[Stored items]
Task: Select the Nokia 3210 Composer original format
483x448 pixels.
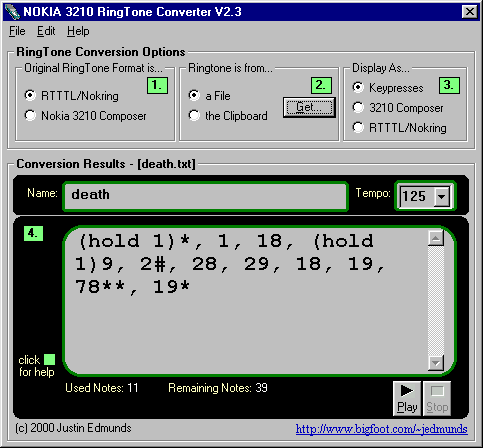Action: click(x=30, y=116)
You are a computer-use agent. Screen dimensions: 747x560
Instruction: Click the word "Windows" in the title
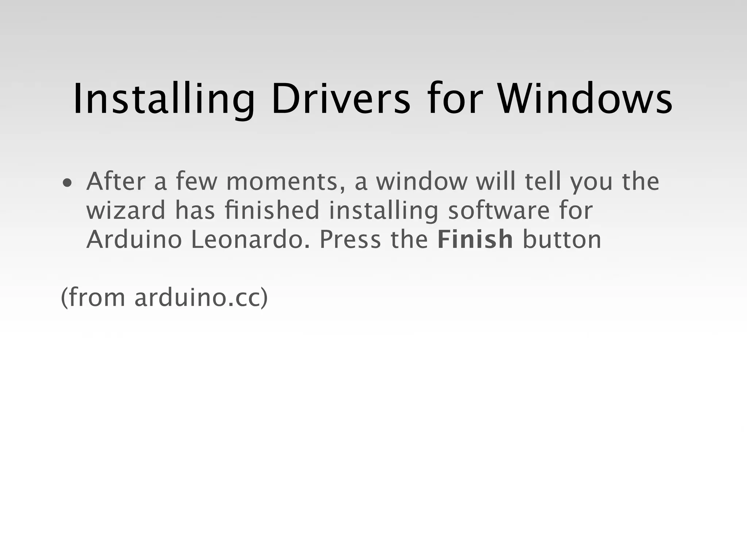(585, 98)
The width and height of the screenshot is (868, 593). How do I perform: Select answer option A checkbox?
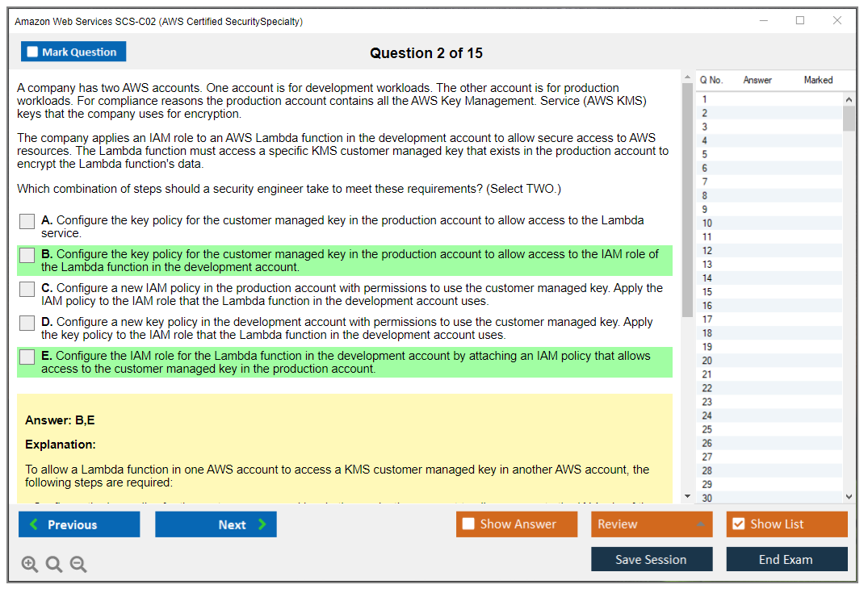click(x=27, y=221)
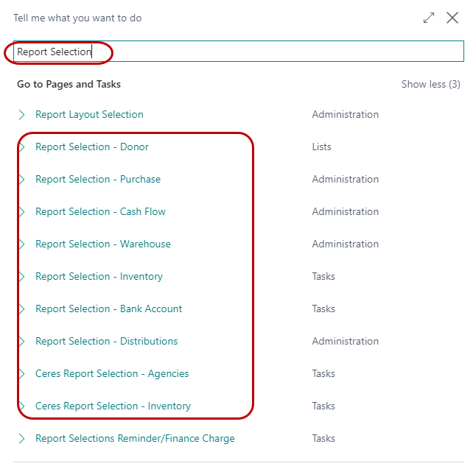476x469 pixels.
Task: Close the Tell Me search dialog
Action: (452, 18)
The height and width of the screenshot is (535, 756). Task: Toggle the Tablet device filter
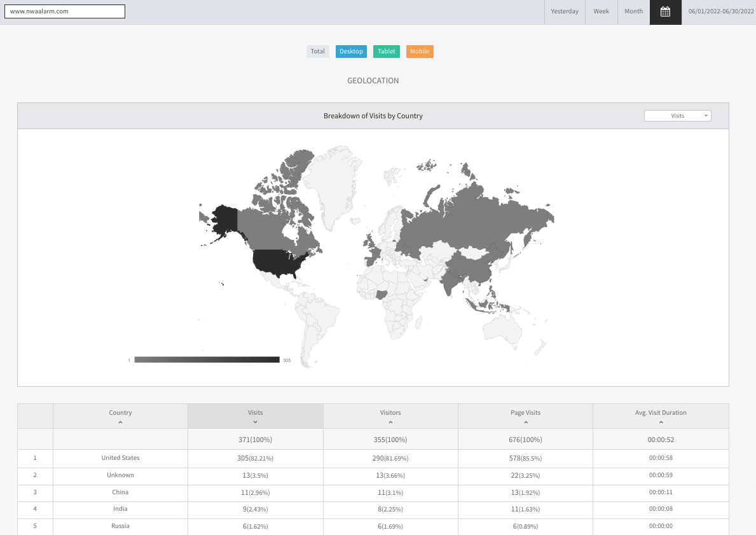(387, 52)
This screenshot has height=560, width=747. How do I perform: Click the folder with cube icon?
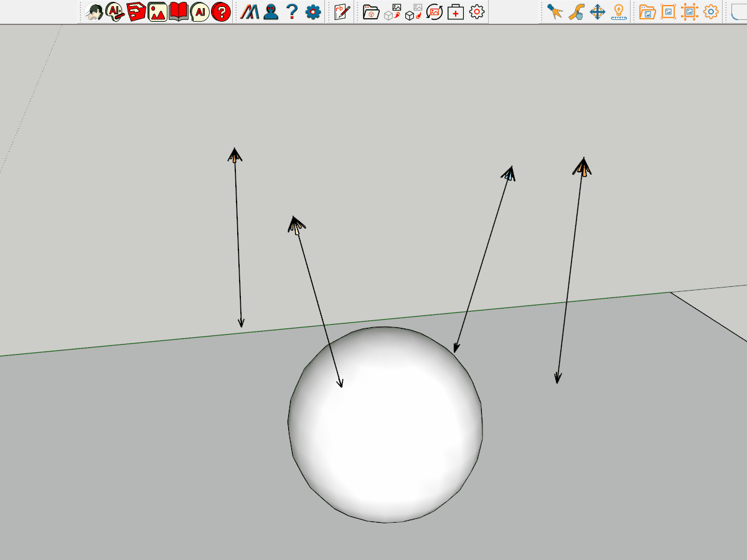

» What this task involves: Leave every picture out and write out, word for word, the lines from the one that contains "The width and" through the last line of the records.

» Response:
The width and height of the screenshot is (868, 593). How do I perform: Select answer option A checkbox?
click(x=27, y=221)
476x469 pixels.
Task: Close the Tell Me search dialog
Action: (452, 18)
The height and width of the screenshot is (535, 756). Task: Toggle the Tablet device filter
(387, 52)
This screenshot has height=560, width=747. How do I perform: Click the folder with cube icon?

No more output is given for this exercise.